Divagar sobre temas trascendentes no es articular una reflexión seria
sobre ellos, y menos aún cuando se deja traslucir una autocomplacencia
que contradice el supuesto surrealismo desde el que se articula el relato.
Supuesto porque no basta para ser surrealista con intentar transgredir los
límites de lo real, sino que hay que hacerlo con un propósito rupturista,
revolucionario incluso, y no con el lustre que aquí se muestra.
Surrealismo de esmoquin.
Ese
mismo lastre es el que atenaza a los actores. No vamos a discutir su
glorioso esplendor. Están los más grandes del cine francés. Si alguno
falta (Deneuve, por ejemplo) se deberá posiblemente a imposibilidades
materiales o a discrepancias atávicas. De casi todos ellos guardamos algún
recuerdo imborrable. Sin embargo esta película no vendrá a engrosarlos.
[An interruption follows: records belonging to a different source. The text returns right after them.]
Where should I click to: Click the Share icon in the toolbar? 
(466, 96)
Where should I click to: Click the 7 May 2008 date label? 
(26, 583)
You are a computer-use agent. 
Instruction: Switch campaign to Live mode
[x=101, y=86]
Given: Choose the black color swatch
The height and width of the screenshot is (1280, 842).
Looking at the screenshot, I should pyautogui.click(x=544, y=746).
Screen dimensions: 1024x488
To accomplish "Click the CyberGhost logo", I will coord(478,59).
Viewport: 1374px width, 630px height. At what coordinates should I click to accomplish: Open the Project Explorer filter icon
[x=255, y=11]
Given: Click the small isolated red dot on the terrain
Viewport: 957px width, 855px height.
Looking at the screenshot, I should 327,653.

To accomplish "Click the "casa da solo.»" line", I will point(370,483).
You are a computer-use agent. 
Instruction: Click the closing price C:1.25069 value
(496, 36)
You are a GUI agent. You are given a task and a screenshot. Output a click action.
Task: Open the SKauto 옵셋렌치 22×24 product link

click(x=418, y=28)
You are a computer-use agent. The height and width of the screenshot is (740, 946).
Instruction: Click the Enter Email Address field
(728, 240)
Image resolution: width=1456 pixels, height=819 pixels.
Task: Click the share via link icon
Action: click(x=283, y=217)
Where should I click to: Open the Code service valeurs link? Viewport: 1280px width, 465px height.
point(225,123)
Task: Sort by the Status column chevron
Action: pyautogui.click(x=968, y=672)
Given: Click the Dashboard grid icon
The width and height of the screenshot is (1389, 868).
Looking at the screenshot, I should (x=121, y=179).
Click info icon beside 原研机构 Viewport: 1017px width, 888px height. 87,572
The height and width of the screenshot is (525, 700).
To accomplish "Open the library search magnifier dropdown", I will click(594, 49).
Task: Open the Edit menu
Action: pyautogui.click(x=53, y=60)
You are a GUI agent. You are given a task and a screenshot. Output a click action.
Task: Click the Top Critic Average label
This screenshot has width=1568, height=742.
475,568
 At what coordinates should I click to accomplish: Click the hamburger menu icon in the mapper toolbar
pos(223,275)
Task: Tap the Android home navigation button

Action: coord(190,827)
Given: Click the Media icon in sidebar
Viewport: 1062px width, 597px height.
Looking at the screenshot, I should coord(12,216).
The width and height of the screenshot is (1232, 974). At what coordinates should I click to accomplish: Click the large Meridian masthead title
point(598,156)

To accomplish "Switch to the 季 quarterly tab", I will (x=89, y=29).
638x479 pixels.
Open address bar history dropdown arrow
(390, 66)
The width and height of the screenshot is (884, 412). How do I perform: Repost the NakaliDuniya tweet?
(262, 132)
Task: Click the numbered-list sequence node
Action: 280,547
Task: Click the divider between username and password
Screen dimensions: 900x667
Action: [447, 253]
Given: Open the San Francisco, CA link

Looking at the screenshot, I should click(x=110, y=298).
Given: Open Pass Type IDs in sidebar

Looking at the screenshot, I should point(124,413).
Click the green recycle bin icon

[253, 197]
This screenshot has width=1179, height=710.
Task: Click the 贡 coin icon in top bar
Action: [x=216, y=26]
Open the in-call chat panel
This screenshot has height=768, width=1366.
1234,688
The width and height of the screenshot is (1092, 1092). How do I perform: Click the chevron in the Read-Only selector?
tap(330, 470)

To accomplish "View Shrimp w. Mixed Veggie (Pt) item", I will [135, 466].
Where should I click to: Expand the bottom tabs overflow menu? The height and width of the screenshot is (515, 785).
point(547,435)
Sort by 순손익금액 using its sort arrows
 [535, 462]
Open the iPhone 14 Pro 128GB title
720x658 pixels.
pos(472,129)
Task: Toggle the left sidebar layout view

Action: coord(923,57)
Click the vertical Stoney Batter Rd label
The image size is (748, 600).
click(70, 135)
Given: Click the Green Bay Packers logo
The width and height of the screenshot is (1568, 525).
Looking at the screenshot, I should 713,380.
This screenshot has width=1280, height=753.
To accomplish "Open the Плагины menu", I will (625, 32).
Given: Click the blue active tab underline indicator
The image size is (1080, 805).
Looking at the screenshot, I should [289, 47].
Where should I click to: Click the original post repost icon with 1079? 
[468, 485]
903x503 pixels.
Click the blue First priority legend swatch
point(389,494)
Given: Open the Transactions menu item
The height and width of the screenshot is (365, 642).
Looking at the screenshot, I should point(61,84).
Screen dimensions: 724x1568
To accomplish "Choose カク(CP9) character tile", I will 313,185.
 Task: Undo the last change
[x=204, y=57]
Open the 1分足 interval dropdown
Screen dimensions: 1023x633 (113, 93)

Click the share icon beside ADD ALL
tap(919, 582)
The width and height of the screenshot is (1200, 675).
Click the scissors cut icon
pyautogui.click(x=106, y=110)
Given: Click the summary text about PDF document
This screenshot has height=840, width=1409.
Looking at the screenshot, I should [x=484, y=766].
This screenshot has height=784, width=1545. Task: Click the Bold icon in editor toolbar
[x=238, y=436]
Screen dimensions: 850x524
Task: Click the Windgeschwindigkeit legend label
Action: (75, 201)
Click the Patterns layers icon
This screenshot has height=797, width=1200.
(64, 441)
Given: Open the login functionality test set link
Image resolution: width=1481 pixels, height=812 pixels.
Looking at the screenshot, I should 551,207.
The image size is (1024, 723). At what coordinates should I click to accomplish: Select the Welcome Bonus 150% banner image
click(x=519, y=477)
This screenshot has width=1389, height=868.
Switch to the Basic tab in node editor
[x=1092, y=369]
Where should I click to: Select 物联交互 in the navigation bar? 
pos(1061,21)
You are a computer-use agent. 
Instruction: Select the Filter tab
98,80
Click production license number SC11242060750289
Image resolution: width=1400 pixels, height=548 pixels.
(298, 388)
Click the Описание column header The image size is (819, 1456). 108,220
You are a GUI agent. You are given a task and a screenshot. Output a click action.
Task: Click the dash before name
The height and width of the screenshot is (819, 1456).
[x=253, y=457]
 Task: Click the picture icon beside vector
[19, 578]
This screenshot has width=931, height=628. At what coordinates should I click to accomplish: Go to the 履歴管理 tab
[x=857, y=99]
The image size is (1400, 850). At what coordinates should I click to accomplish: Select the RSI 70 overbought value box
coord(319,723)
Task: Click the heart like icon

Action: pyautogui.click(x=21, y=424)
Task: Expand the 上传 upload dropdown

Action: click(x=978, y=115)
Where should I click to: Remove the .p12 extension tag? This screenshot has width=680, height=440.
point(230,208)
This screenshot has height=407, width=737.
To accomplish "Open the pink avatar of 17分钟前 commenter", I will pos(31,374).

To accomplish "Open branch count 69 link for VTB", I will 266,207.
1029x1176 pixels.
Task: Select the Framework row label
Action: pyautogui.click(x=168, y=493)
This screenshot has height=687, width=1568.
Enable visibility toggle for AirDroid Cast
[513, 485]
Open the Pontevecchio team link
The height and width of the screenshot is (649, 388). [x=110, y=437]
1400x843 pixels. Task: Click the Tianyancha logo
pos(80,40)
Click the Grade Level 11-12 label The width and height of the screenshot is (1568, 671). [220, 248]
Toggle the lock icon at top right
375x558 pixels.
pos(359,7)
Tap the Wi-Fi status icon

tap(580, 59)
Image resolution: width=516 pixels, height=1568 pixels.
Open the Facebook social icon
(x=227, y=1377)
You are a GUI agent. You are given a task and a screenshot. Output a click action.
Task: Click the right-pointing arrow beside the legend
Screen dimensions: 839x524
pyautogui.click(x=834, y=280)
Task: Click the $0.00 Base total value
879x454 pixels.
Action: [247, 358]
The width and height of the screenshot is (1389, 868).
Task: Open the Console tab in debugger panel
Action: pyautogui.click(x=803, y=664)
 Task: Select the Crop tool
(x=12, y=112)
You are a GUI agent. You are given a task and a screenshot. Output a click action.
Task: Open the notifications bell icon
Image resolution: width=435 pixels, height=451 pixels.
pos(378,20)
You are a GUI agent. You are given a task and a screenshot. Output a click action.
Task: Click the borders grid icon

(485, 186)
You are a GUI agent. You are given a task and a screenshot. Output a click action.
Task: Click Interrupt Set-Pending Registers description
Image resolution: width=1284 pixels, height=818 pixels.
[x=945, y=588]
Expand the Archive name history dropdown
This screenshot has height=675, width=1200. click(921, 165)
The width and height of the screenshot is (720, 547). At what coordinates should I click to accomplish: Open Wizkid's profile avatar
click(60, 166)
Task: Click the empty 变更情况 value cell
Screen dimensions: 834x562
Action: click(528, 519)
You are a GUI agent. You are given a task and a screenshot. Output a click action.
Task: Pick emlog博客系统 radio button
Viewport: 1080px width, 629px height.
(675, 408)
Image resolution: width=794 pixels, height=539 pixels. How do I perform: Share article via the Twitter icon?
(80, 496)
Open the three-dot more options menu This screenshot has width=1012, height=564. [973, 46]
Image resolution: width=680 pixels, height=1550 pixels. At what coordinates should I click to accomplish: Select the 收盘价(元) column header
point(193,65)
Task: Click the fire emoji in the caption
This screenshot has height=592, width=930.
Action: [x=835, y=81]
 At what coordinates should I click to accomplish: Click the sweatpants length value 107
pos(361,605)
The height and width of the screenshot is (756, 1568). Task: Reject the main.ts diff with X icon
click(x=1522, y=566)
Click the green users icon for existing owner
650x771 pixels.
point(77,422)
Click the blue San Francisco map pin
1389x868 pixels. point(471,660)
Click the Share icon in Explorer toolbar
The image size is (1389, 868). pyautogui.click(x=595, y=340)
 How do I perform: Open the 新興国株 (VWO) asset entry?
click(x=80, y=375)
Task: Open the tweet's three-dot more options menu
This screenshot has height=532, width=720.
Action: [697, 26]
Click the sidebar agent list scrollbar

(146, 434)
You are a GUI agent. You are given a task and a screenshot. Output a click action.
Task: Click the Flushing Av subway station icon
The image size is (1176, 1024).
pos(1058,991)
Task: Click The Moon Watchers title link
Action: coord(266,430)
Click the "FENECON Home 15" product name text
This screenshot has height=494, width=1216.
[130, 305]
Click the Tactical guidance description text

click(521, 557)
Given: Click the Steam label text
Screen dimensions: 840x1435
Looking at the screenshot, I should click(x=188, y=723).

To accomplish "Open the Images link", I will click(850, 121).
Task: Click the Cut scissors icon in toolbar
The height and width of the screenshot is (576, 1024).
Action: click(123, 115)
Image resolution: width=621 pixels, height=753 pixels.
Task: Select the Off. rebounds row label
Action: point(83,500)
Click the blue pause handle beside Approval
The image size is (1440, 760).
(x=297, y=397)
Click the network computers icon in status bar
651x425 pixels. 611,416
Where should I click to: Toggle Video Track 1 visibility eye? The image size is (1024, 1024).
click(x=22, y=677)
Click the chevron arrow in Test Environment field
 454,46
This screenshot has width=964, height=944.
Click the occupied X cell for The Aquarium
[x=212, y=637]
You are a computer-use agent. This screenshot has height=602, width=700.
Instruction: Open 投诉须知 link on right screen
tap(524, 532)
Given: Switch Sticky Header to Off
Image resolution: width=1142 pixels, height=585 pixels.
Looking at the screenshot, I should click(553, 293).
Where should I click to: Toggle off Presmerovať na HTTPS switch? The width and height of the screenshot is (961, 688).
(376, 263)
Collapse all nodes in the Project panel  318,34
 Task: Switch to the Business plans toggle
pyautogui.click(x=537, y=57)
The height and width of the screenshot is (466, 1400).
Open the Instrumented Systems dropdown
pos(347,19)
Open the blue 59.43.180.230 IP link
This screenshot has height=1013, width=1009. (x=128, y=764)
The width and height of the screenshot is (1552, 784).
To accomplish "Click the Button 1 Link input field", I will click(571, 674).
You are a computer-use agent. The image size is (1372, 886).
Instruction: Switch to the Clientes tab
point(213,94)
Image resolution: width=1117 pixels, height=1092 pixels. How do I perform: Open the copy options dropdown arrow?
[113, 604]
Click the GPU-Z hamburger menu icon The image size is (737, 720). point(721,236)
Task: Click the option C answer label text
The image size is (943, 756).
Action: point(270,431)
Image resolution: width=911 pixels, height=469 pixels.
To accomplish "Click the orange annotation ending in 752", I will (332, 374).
Y es que hasta los grandes actores tienen difícil construir desde la
nada. Lo que aquí hacen es lanzar una continua mirada hacia su ombligo,
una exposición de viejos méritos, pero muy poco de lo que les ha hecho
merecedores del prestigio del que gozan.
La
película deja de interesar muy pronto. Al poco tiempo nos damos cuenta de
que todo está dicho, y la intriga se limita a descubrir cuál será la próxima
aparición. Algo así como los cameos habituales en películas recientes
de infausto recuerdo. Chauvinismo por los cuatro costados.